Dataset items

+ + + + +

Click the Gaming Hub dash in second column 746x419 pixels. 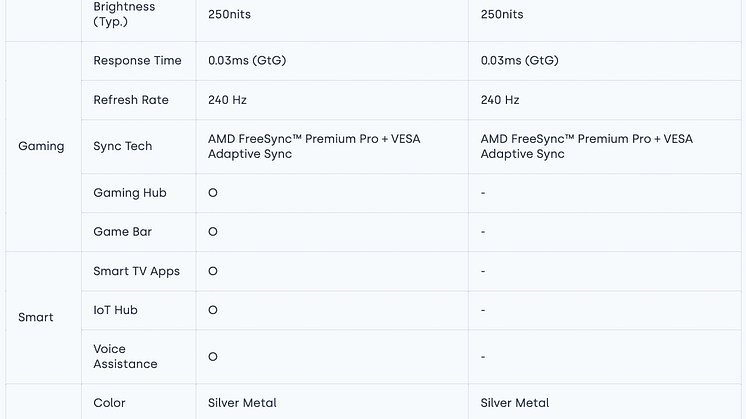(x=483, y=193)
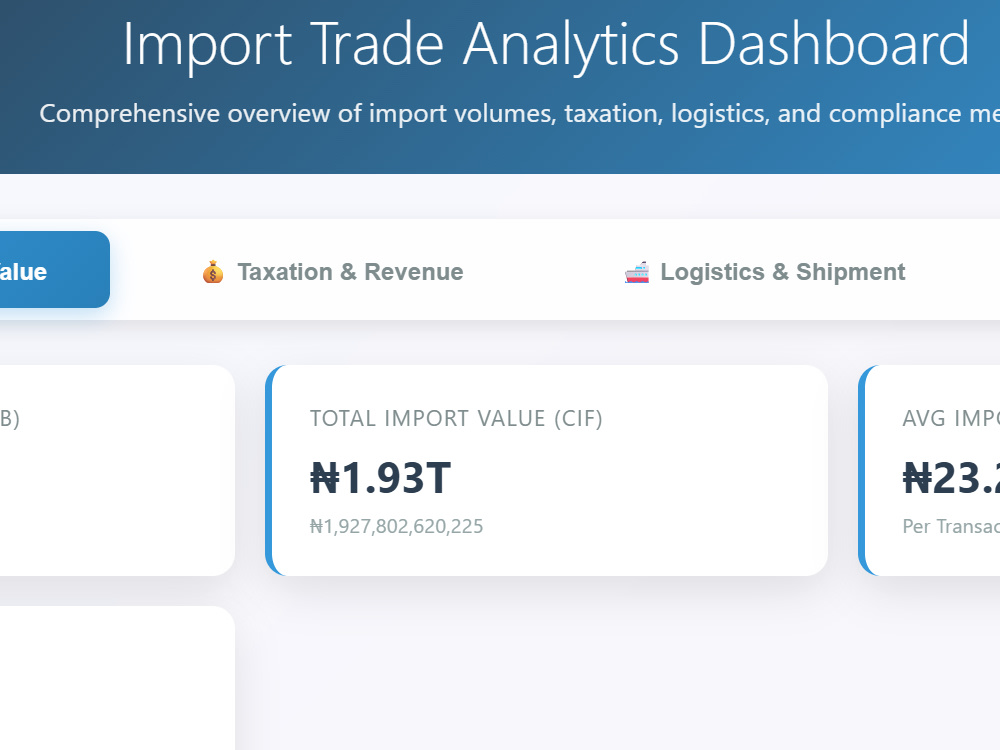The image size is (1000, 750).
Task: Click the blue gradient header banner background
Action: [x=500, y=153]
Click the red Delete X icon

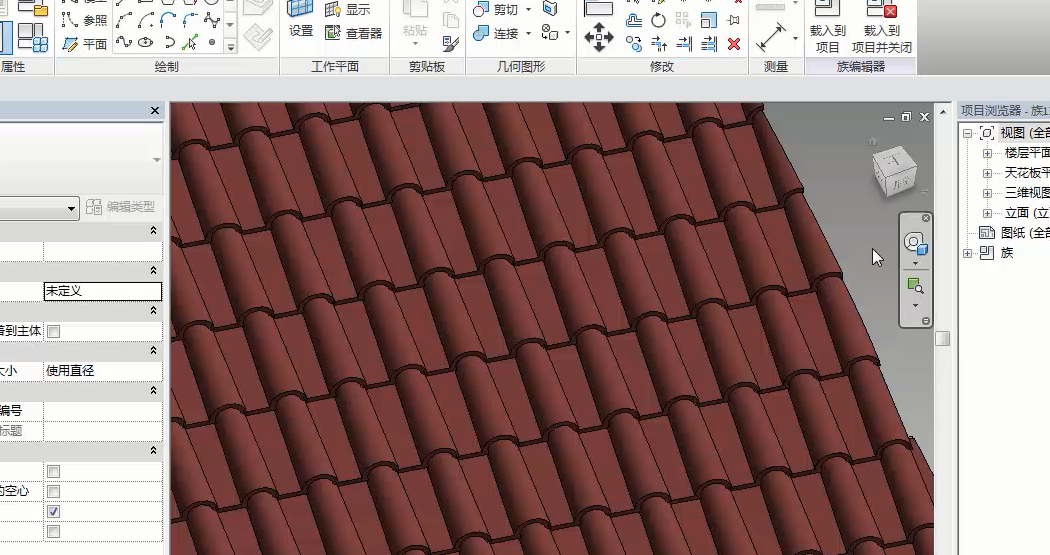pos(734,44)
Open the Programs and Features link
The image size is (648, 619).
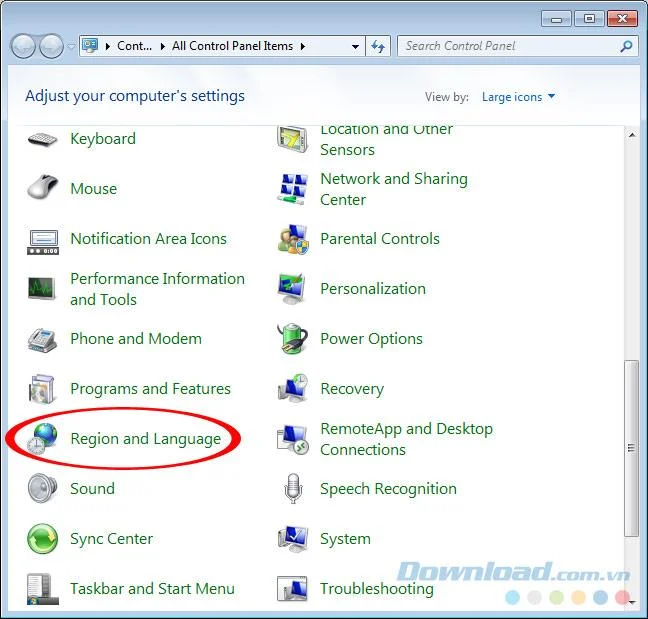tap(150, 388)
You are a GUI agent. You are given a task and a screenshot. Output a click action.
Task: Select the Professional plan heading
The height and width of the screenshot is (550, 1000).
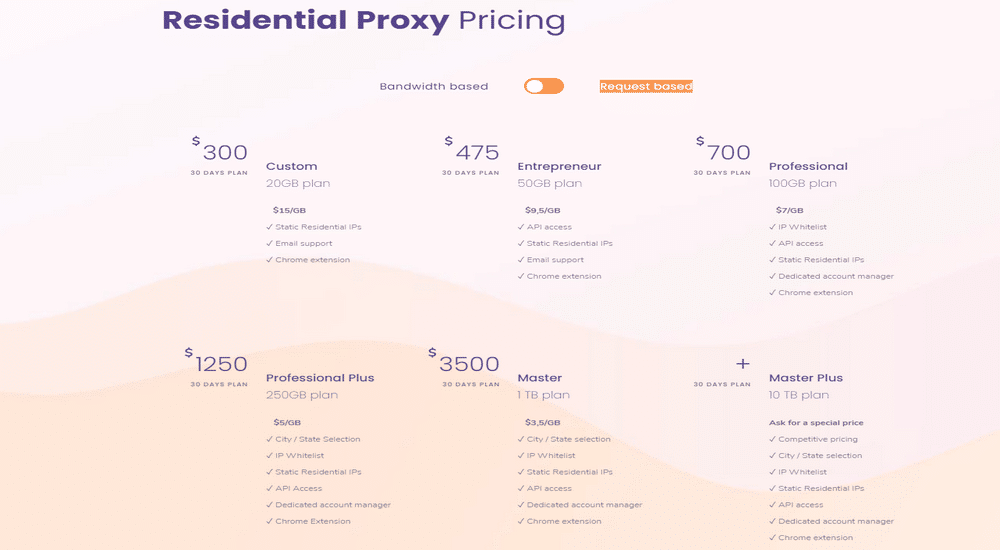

+ + + + +

**ABOUT THIS EXERCISE**
Nothing but the lines from the one containing "The image size is (648, 619)." through the last line of the data should appear in the answer, copied exactly, with pictures excluded.

**THE ANSWER**
The image size is (648, 619).
tap(150, 388)
You are a GUI agent. You are given a task and a screenshot. Output a click action.
Task: Select the Professional plan heading
The height and width of the screenshot is (550, 1000).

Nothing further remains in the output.